Pharmacovigilance in Germany and Europe
Why are side effects recorded in Germany?
Side effects in Germany have been increasingly collected in a decentralized man in the past. This means that various players in the healthcare sector, i.e. patients, medical professionals and authorities, reported side effects in a variety of ways.
The trend is heading in a different direction these days — it is increasingly being centralized and reported across Europe, which is significantly more efficient. For this reason, the Federal Association of Pharmaceutical Industry e.V. (BPI) predicted an increase in notifiable side effect cases to 500,000 per year in 2016.[1] Reports from all parties are collected and processed centrally by the European Medicines Agency (EMA) alone.
In fact, recording and monitoring side effects still makes an essential contribution to drug safety even after market approval.[2] Some very rare side effects, for example, only become apparent through monitoring by the general public.

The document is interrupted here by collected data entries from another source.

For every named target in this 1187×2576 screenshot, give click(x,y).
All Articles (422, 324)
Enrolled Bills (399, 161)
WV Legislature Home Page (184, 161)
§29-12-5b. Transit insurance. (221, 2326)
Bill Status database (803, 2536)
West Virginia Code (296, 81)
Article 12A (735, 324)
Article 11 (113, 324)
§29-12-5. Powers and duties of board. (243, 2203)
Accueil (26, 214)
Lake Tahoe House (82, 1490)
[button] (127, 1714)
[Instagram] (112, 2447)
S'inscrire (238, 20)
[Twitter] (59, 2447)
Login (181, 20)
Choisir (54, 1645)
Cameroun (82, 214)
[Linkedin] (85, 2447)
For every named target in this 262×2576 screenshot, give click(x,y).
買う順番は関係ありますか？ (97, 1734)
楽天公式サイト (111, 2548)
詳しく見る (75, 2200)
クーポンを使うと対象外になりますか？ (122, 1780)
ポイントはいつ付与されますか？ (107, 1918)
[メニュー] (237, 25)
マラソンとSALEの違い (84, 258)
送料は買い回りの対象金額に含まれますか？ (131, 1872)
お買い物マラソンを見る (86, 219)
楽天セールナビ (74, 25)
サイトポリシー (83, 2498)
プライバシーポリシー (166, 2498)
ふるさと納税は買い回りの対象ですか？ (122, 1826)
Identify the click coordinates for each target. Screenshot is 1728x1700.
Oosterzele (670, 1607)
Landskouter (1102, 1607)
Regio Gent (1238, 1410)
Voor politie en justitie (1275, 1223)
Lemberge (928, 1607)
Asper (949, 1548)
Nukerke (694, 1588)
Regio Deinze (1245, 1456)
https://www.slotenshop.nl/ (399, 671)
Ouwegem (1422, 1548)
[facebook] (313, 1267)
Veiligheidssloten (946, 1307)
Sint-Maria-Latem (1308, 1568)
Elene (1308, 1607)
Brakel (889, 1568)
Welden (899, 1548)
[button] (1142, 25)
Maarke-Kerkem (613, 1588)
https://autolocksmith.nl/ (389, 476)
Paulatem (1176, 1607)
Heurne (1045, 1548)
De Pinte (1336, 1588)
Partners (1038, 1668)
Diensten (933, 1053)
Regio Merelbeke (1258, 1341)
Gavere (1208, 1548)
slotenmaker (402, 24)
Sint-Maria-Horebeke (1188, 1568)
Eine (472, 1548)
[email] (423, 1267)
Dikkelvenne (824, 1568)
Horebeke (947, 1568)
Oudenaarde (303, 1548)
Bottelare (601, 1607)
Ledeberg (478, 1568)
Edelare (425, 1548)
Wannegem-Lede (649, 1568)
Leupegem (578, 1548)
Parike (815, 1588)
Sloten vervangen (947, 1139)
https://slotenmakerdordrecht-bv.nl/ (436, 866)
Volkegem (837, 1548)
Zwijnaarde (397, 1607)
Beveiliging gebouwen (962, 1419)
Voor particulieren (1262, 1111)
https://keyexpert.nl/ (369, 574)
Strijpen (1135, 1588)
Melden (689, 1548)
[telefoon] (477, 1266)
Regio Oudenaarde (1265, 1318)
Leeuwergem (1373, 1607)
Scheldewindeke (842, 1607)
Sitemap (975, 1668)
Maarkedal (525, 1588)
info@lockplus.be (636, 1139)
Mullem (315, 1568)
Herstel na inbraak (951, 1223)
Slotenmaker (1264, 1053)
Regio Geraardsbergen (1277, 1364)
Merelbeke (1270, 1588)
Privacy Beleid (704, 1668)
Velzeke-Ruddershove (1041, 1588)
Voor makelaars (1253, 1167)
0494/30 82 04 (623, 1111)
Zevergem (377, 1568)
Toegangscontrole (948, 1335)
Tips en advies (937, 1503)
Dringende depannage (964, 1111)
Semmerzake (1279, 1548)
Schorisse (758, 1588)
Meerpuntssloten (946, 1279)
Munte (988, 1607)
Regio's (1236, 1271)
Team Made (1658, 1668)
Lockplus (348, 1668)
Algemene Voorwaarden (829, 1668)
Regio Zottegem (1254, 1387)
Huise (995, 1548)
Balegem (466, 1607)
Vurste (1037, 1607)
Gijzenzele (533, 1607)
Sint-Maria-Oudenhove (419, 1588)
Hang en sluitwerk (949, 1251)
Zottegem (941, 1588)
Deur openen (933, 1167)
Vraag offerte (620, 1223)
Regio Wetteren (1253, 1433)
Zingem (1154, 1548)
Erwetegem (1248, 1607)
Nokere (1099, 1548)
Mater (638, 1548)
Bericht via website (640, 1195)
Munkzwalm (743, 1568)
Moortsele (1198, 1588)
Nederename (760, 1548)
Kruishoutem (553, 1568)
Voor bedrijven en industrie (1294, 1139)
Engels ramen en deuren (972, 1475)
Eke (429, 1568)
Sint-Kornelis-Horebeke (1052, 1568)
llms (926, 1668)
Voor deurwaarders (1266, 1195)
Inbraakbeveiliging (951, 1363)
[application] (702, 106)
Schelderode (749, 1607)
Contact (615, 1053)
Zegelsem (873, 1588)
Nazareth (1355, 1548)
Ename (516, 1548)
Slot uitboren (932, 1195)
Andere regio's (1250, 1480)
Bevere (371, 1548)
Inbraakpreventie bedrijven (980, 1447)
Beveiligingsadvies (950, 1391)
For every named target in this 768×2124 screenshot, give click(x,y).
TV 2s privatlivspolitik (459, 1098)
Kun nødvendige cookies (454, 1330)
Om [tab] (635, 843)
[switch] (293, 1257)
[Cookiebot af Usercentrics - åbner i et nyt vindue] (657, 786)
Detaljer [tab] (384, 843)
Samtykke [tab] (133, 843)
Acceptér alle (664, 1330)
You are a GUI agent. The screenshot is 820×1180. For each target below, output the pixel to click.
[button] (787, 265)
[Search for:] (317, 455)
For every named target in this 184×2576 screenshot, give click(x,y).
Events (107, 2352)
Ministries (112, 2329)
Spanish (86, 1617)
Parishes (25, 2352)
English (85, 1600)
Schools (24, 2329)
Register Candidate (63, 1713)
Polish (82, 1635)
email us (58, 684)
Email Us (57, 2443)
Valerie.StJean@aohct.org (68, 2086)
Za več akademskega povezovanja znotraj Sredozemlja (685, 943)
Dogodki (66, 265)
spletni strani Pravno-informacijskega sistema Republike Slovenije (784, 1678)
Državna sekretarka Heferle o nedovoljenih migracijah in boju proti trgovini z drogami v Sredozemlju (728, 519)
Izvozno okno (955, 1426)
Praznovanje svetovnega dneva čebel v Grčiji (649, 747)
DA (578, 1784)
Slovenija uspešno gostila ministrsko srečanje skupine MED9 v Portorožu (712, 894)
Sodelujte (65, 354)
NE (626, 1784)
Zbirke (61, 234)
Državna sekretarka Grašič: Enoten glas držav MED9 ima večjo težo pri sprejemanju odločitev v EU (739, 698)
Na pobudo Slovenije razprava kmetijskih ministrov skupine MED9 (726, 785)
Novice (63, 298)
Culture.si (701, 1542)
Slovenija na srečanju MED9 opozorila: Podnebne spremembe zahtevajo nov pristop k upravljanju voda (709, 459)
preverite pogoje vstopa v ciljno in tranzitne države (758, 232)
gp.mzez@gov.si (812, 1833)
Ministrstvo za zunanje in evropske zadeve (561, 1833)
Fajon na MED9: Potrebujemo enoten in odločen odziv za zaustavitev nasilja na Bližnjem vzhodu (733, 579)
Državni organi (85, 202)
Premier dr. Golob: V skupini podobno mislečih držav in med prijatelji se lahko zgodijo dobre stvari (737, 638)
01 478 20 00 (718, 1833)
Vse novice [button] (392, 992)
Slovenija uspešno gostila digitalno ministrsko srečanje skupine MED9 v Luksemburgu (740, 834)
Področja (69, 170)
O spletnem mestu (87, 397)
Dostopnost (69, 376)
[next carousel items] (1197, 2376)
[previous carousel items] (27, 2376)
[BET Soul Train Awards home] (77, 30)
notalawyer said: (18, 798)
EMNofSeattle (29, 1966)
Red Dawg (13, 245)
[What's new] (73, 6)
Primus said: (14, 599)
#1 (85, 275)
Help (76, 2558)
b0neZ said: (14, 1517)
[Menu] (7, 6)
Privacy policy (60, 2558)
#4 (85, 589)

In addition, a more efficient and accurate benefit-risk analysis can be carried out in this way.
What is the legal basis for monitoring medicinal products?
In Germany, pharmaceutical manufacturers with approved drugs are required in accordance with Section 63b of the German Medicines Act (AMG) to set up a pharmacovigilance system, i.e. a system for the systematic monitoring of their drugs.
Doctors and pharmacists are also required to report adverse side effects to the respective Medicines Commission when they become known. Although patients can also submit drug notifications, they are not required to do so, even in the event of unexpected serious side effects.
Patients are the most powerful source of information and are actually ideally suited to fill pharmaceutical manufacturers' pharmacovigilance systems with valuable data.
What ways to report side effects are there anyway?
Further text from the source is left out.